* Work to do
Copy all of the following items word for word.

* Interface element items
····················

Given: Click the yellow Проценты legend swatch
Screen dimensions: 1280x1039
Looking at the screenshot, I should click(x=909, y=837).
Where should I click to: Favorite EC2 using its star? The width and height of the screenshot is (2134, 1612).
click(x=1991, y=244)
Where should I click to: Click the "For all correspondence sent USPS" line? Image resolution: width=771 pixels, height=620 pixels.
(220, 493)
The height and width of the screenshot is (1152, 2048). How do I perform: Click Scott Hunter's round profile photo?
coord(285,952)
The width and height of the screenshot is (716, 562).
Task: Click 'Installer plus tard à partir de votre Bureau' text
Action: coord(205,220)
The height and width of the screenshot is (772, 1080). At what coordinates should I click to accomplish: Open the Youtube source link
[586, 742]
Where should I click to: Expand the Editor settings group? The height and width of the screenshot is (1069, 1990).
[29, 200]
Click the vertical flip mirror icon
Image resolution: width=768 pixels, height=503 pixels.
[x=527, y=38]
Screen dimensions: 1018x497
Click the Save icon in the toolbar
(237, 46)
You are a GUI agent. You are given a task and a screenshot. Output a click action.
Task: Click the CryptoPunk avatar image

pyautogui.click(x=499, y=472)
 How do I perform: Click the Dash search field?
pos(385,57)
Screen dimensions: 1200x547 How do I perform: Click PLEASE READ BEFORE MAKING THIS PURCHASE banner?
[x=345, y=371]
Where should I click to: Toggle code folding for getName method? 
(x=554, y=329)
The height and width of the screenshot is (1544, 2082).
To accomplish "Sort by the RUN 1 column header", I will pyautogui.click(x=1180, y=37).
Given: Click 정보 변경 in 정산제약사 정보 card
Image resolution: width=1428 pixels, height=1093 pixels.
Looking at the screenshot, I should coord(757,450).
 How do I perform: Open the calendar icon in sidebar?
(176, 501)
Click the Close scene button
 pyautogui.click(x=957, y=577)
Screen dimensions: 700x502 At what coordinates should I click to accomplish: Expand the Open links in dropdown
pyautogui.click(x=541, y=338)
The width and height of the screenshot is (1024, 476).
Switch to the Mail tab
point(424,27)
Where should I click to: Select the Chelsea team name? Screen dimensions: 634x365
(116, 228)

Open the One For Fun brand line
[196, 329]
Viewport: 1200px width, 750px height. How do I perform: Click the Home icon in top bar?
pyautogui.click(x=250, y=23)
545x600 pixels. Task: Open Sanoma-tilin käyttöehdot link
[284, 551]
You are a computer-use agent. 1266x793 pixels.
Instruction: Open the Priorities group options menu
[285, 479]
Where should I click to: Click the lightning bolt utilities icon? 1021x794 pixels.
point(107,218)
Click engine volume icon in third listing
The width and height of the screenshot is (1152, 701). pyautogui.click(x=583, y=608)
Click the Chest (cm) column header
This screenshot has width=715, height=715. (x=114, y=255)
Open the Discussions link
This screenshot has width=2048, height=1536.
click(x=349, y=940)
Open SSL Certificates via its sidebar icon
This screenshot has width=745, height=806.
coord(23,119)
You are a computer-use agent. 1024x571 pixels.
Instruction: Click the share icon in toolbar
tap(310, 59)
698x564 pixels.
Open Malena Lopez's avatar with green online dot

····················

* Response
Given: Click the yellow Проценты legend swatch
Screen dimensions: 1280x1039
Looking at the screenshot, I should click(x=909, y=837).
Where should I click to: Favorite EC2 using its star? The width and height of the screenshot is (2134, 1612).
click(x=1991, y=244)
Where should I click to: Click the "For all correspondence sent USPS" line? Image resolution: width=771 pixels, height=620 pixels.
(220, 493)
The height and width of the screenshot is (1152, 2048). How do I perform: Click Scott Hunter's round profile photo?
coord(285,952)
The width and height of the screenshot is (716, 562).
Task: Click 'Installer plus tard à partir de votre Bureau' text
Action: coord(205,220)
The height and width of the screenshot is (772, 1080). At what coordinates should I click to accomplish: Open the Youtube source link
[586, 742]
Where should I click to: Expand the Editor settings group? The height and width of the screenshot is (1069, 1990).
[29, 200]
Click the vertical flip mirror icon
Image resolution: width=768 pixels, height=503 pixels.
[x=527, y=38]
Screen dimensions: 1018x497
Click the Save icon in the toolbar
(237, 46)
You are a GUI agent. You are given a task and a screenshot. Output a click action.
Task: Click the CryptoPunk avatar image

pyautogui.click(x=499, y=472)
 How do I perform: Click the Dash search field?
pos(385,57)
Screen dimensions: 1200x547 How do I perform: Click PLEASE READ BEFORE MAKING THIS PURCHASE banner?
[x=345, y=371]
Where should I click to: Toggle code folding for getName method? 
(x=554, y=329)
The height and width of the screenshot is (1544, 2082).
To accomplish "Sort by the RUN 1 column header", I will pyautogui.click(x=1180, y=37).
Given: Click 정보 변경 in 정산제약사 정보 card
Image resolution: width=1428 pixels, height=1093 pixels.
Looking at the screenshot, I should coord(757,450).
 How do I perform: Open the calendar icon in sidebar?
(176, 501)
Click the Close scene button
 pyautogui.click(x=957, y=577)
Screen dimensions: 700x502 At what coordinates should I click to accomplish: Expand the Open links in dropdown
pyautogui.click(x=541, y=338)
The width and height of the screenshot is (1024, 476).
Switch to the Mail tab
point(424,27)
Where should I click to: Select the Chelsea team name? Screen dimensions: 634x365
(116, 228)

Open the One For Fun brand line
[196, 329]
Viewport: 1200px width, 750px height. How do I perform: Click the Home icon in top bar?
pyautogui.click(x=250, y=23)
545x600 pixels. Task: Open Sanoma-tilin käyttöehdot link
[284, 551]
You are a computer-use agent. 1266x793 pixels.
Instruction: Open the Priorities group options menu
[285, 479]
Where should I click to: Click the lightning bolt utilities icon? 1021x794 pixels.
point(107,218)
Click engine volume icon in third listing
The width and height of the screenshot is (1152, 701). pyautogui.click(x=583, y=608)
Click the Chest (cm) column header
This screenshot has width=715, height=715. (x=114, y=255)
Open the Discussions link
This screenshot has width=2048, height=1536.
click(x=349, y=940)
Open SSL Certificates via its sidebar icon
This screenshot has width=745, height=806.
coord(23,119)
You are a computer-use agent. 1024x571 pixels.
Instruction: Click the share icon in toolbar
tap(310, 59)
698x564 pixels.
Open Malena Lopez's avatar with green online dot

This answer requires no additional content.